# RECORDS PROVIDED

________________________

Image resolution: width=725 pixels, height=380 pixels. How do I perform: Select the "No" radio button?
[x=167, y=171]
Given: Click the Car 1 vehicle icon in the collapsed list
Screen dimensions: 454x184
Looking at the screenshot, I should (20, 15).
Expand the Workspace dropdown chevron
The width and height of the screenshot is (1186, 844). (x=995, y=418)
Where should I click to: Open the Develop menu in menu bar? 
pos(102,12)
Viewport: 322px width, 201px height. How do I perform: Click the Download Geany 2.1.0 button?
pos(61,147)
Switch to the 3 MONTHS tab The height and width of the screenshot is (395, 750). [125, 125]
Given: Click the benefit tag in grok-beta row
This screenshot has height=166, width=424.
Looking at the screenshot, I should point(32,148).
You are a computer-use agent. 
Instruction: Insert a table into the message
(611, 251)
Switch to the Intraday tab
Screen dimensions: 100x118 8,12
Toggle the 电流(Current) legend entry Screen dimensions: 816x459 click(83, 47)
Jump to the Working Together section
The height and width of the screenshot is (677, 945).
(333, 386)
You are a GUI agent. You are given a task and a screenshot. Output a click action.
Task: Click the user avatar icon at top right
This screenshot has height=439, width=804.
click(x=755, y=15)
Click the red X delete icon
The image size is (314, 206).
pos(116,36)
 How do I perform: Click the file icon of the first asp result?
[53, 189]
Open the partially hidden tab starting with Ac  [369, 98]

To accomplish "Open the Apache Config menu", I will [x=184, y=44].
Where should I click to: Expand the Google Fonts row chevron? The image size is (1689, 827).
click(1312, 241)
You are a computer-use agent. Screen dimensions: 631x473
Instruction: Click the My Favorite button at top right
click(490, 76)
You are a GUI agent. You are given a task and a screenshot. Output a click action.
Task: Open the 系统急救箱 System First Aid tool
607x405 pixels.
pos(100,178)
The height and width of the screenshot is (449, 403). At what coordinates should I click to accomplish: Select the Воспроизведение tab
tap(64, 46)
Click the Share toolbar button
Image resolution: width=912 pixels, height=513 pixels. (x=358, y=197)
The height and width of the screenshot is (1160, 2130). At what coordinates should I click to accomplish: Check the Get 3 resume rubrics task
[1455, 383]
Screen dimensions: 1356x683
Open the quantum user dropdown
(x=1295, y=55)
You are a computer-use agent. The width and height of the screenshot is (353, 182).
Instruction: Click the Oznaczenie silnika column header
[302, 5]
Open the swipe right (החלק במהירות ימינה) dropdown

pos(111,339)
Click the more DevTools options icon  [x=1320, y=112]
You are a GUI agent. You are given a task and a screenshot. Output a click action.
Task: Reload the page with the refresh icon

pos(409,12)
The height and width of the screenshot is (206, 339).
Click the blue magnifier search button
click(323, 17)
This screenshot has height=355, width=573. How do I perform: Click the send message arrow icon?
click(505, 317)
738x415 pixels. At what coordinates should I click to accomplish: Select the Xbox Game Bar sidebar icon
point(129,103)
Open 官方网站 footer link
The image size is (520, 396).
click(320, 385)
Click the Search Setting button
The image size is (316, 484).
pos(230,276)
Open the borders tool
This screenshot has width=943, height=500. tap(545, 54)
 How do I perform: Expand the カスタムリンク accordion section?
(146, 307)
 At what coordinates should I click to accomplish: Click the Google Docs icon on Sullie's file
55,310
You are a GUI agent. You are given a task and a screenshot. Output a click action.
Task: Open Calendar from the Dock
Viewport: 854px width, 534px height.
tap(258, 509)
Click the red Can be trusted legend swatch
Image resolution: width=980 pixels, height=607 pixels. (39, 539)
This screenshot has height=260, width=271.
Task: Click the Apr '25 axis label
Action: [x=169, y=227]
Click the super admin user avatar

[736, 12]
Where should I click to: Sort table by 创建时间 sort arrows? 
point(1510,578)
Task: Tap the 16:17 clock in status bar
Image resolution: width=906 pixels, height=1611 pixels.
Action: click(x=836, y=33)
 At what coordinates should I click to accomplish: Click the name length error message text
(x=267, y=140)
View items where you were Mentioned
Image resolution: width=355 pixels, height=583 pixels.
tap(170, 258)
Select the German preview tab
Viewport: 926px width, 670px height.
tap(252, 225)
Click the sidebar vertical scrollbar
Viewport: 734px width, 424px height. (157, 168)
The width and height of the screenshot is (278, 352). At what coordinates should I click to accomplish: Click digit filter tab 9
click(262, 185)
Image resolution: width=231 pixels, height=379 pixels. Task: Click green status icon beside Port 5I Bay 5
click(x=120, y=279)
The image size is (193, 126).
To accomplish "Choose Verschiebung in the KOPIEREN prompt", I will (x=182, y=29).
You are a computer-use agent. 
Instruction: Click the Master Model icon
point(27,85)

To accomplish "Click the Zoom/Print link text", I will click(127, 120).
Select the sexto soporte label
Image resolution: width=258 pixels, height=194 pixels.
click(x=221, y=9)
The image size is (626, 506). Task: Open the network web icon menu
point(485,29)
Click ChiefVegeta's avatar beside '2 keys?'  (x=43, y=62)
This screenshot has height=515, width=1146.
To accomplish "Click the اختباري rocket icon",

________________________

Extract every line of the entries above that contains the string "dimensions", and treat uppercase and lowercase as different.

Screen dimensions: 454x184
Screen dimensions: 100x118 8,12
Toggle the 电流(Current) legend entry Screen dimensions: 816x459 click(83, 47)
You are a computer-use agent. Screen dimensions: 631x473
Screen dimensions: 1356x683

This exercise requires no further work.